Now we'll move on to the big stuff. I read three articles, all written by Drew Koehler, all shitty. The first was a review of the movie Legion. On top of being a bad review in general (synopsis is not analysis!), the fact that it is a Christian review kills any objective judgment that may have been. Let me clarify. Christian review and review by a Christian are impossibly different, incompatible, and non-interchangable. The former is an advertisement or brand name, the latter a triviality. I personally don't think the movie looks very good, but his opinion of it is so inappropriately defined and clouded by his faith, that I can't help but jump to the movie's defense. He doesn't seem to understand that this is a fantasy. The filmmakers obviously didn't care about properly representing any aspects of the Bible or Christianity at all, so why should you care? Quit bitching, take your Prozac, and get back in the tollbooth. The funny part is that he complains about some baby in the movie being portrain as a savior, and that the baby is not Jesus. Really? You'd think he'd have a problem with the whole "angels exterminating the human race" plot of the movie, but whatever. Not to mention his attempt to convert readers in the final paragraph. If I wanted a message, I'd check my answering machine.

☆ ☆ ☆ ☆

• **Directions**:
1. In the critique of Drew Koehler's articles, which movie was the subject of the first article?
2. Summarize the critique of Drew Koehler's articles in two sentences.
3. Extend the critique of Drew Koehler's articles past its final sentence.

• **Raw data**:
☆ ☆ ☆ ☆

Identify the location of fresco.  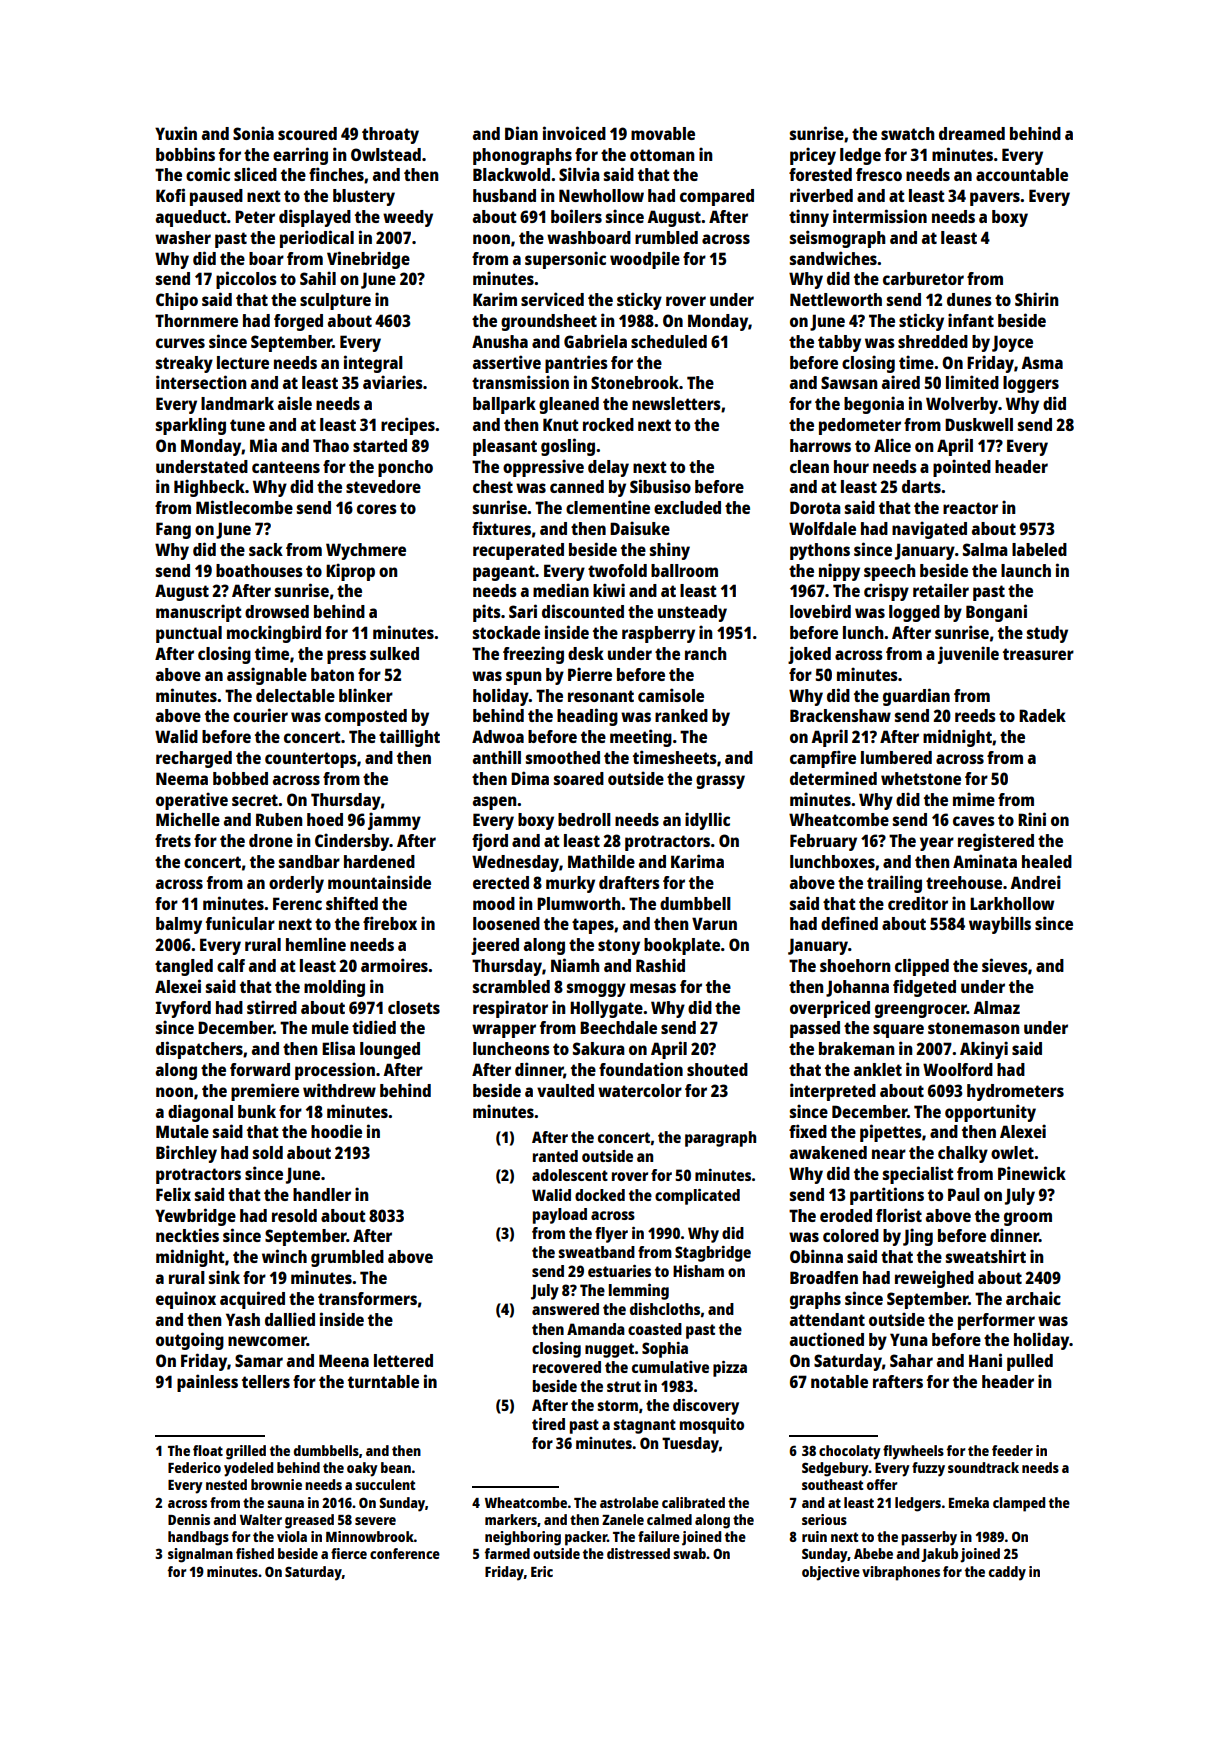
(879, 174).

☆ ☆ ☆ ☆

• **The results**:
1. Legion

2. The writer read three poor articles by Drew Koehler, the first being a Christian review of the movie Legion that offers synopsis instead of analysis. The writer argues that Koehler's faith clouds his judgment of what is plainly a fantasy film, pointing to his complaint that a baby rather than Jesus is shown as a savior and to his attempt to convert readers in the final paragraph.

3.
The second article I read was a review of the video game Dante's Inferno. Not much worth mentioning here, it's still objectively unobjective criticism thanks to the religious slant, but Koehler never once mentions the source material, Dante's Divine Comedy. He's probably never even heard of it, which is almost hypocritical of him, but the real high point of the review is his obsessive dismissal of nudity. He claims to have played through The Godfather II video game to its entirety, and reasons he shouldn't have since the game was full of nudity, and that doesn't sit well with his perception of women... or something. Then towards the end of his Dante's Inferno review (after listing some examples of nudity in that particular game) he exclaims:

"I don’t want to see the devil’s package (yes at the end he’s naked)."

At the end. He played through the whole damn game, even after his Godfather II episode. What a tool! Do you think the game companies care whether or not you're a Christian, or are offended by nudity when you've already spent money on their product? Yeah, probably not.

The third article is below any form of discussion, but there is one really hilarious sentence:

"Bare in mind that this game doesn’t come off as being tactical at all."

Bare? Maybe he doesn't like bears, but more likely, the hypocrite's got nudies on the mind. Oh, God.


PLAGIARISM DISCLAIMER: I may have stolen certain phrases from this guy on YouTube. I apologize. His videos are so funny and brilliant that my rhetoric is forever changed.